Heather Mills has alleged that a senior Mirror Group journalist admitted hacking voicemails left for her by her then-boyfriend Sir Paul McCartney.
Ms Mills told BBC Newsnight that after Sir Paul left the voicemail in 2001, the journalist rang her quoting parts of the recording.When challenged about how they knew what had been said, Ms Mills said they admitted the message had been hacked.
Parent group Trinity Mirror says all its journalists work within the law.
Mirror Group Newspapers is part of Trinity Mirror plc, which publishes over 260 titles including the Daily and Sunday Mirror, Daily Record and People.
Trinity Mirror responded to the allegation by saying: "Our position is clear.
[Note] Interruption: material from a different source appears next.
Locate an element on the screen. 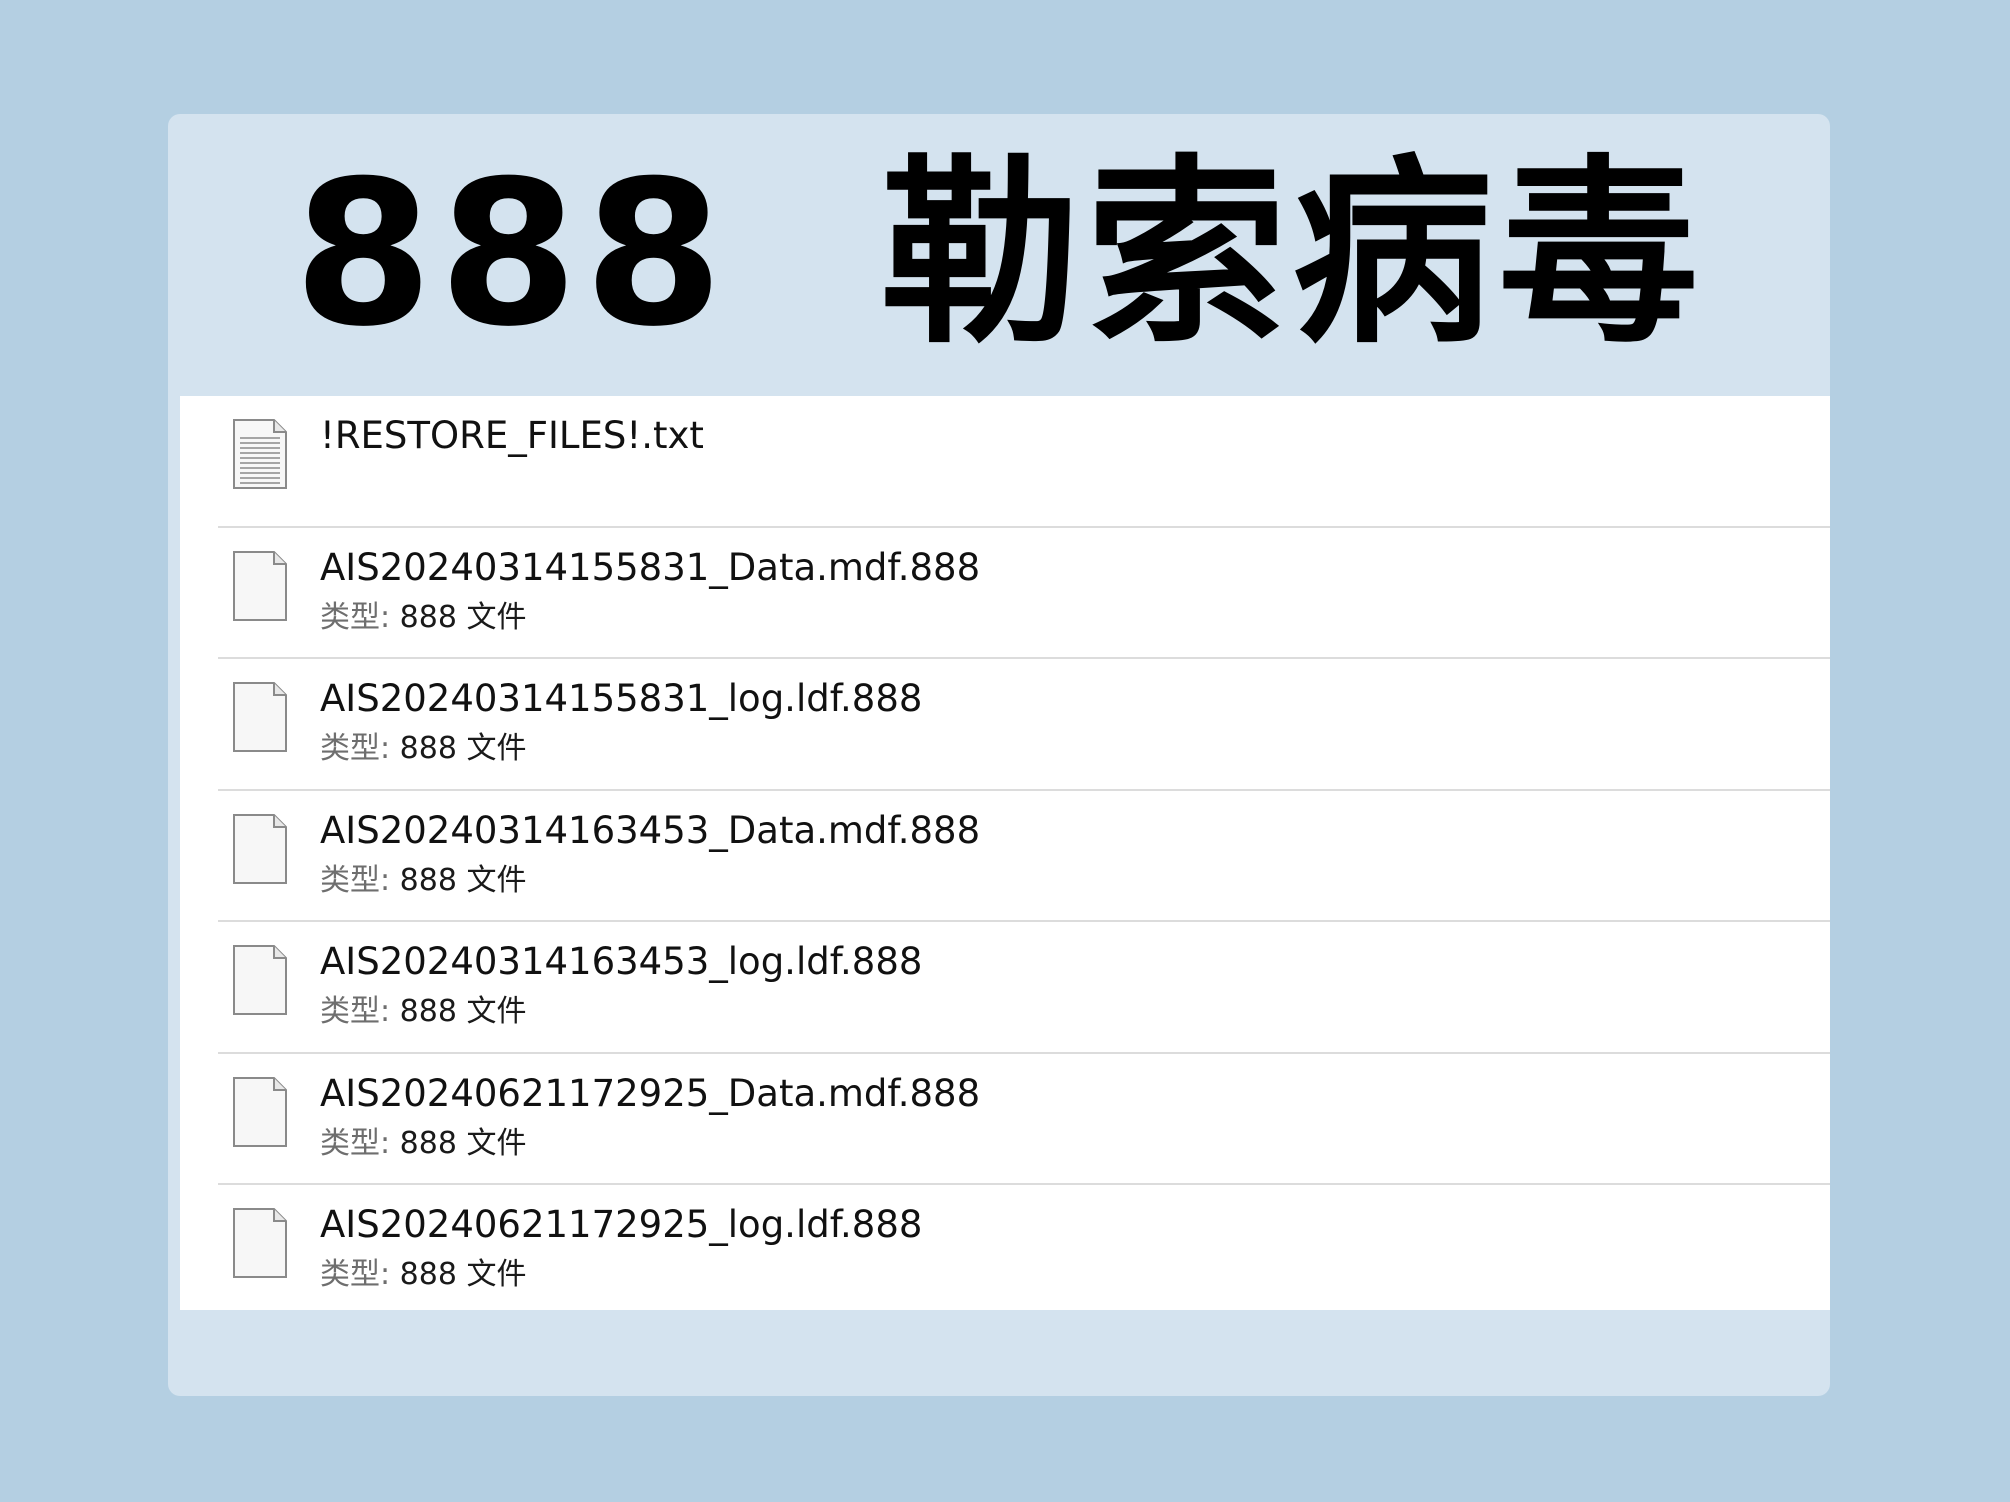 The image size is (2010, 1502). file-item: AIS20240314163453_log.ldf.888 类型: 888 文件 is located at coordinates (1024, 988).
All our journalists work within the criminal law and the PCC [Press Complaints Commission] code of conduct."
Ms Mills told Newsnight that in early 2001 she had had a row with former Beatle Sir Paul, who later left a conciliatory message on her voicemail while she was away in India.
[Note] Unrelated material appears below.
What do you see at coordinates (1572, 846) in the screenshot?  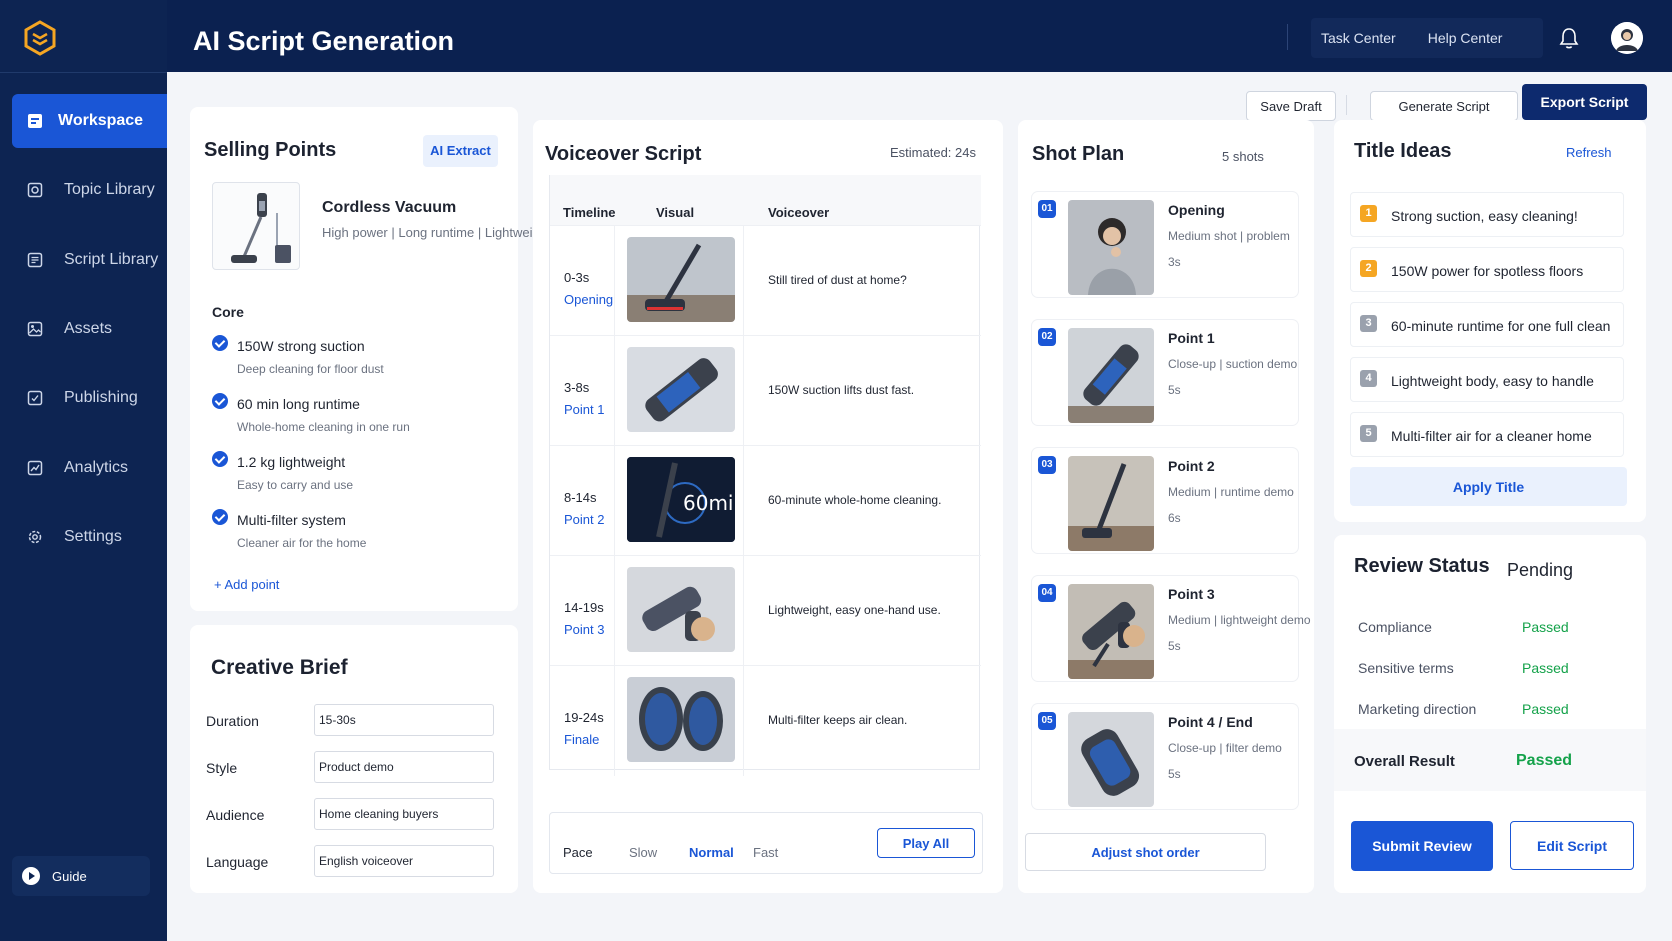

According to Ms Mills, afterwards a senior Mirror Group Newspapers journalist rang her and "started quoting verbatim the messages from my machine".
Ms Mills said she challenged the journalist saying: "You've obviously hacked my phone and if you do anything with this story... I'll go to the police."
She said they responded: "OK, OK, yeah we did hear it on your voice messages, I won't run it."
The journalist whom Ms Mills said contacted her is not CNN presenter Piers Morgan, who was the editor of the Daily Mirror at the time.
However, the message in question appears to be the same as one which Mr Morgan later admitted to having listened to.
In a 2006 article in the Daily Mail, Mr Morgan referred to having heard a recorded message which Sir Paul had left for Ms Mills.
"At one stage I was played a tape of a message Paul had left for Heather on her mobile phone," he wrote.
"It was heartbreaking," Mr Morgan wrote. "The couple had clearly had a tiff, Heather had fled to India, and Paul was pleading with her to come back. He sounded lonely, miserable and desperate, and even sang 'We Can Work It Out' into the answer phone."
Drugs test If Ms Mills' recollection is correct, the call Mr Morgan listened to had been hacked, and a fellow Mirror Group Newspapers journalist had tried to use it to get a story.
Ms Mills says: "There was absolutely no honest way that Piers Morgan could have obtained that tape that he has so proudly bragged about unless they had gone into my voice messages."
Mr Morgan, the Mirror's editor between 1995 and 2004, has consistently denied sanctioning any phone hacking.
In a statement issued through CNN on Wednesday, Mr Morgan said: "Heather Mills has made unsubstantiated claims about a conversation she may or may not have had with a senior executive from a Trinity Mirror newspaper in 2001.
"I have no knowledge of any conversation any executive from other newspapers at Trinity Mirror may or may not have had with Heather Mills.
"To reiterate, I have never hacked a phone, told anyone to hack a phone, nor to my knowledge published any story obtained from the hacking of a phone."
Newsnight has also learned that many other prominent people, including footballer Rio Ferdinand and TV presenter Ulrika Jonsson, also believe they were hacked by the Mirror group.
The programme understands that Manchester United and England defender Mr Ferdinand believes an article in 2003 in the Sunday Mirror about his missed drugs test, which appears to be based on text and voicemail details, involved the hacking of his messages.
And Ms Jonsson has also been told that she was hacked by the Daily Mirror as well as the News of the World in connection with her affair with then England football manager Sven Goran Eriksson in 2002.
Earlier, a former business journalist at the Daily Mirror alleged phone hacking was an accepted technique for getting stories, at the time Ms Mills says her phone was hacked.
The allegations made by James Hipwell, who has served time in prison for writing about companies whose shares he owned, were dismissed by a Trinity Mirror spokesman as "totally unsubstantiated".
Editorial review So far, most of the revelations surrounding phone hacking have centred on the News of the World, which was published by News Group Newspapers until the paper's closure last month.
News Group is part of News International, a subsidiary of Rupert Murdoch's News Corporation.
Earlier this year, the NoW admitted intercepting voicemails, amid intense pressure from those who believed they had been victims.
Among them were celebrities, politicians and victims of crime.
In the following months, the NoW was shut down, a number of its former journalists and editors were arrested and News International executives were asked by MPs to explain themselves.
The prime minister also launched a judge-led inquiry into phone hacking and the ethics of the press.
Last week, amid the latest developments, Trinity Mirror announced it was to review its editorial "controls and procedures".
The company said this was being conducted in light of the current environment rather than because of a specific allegation.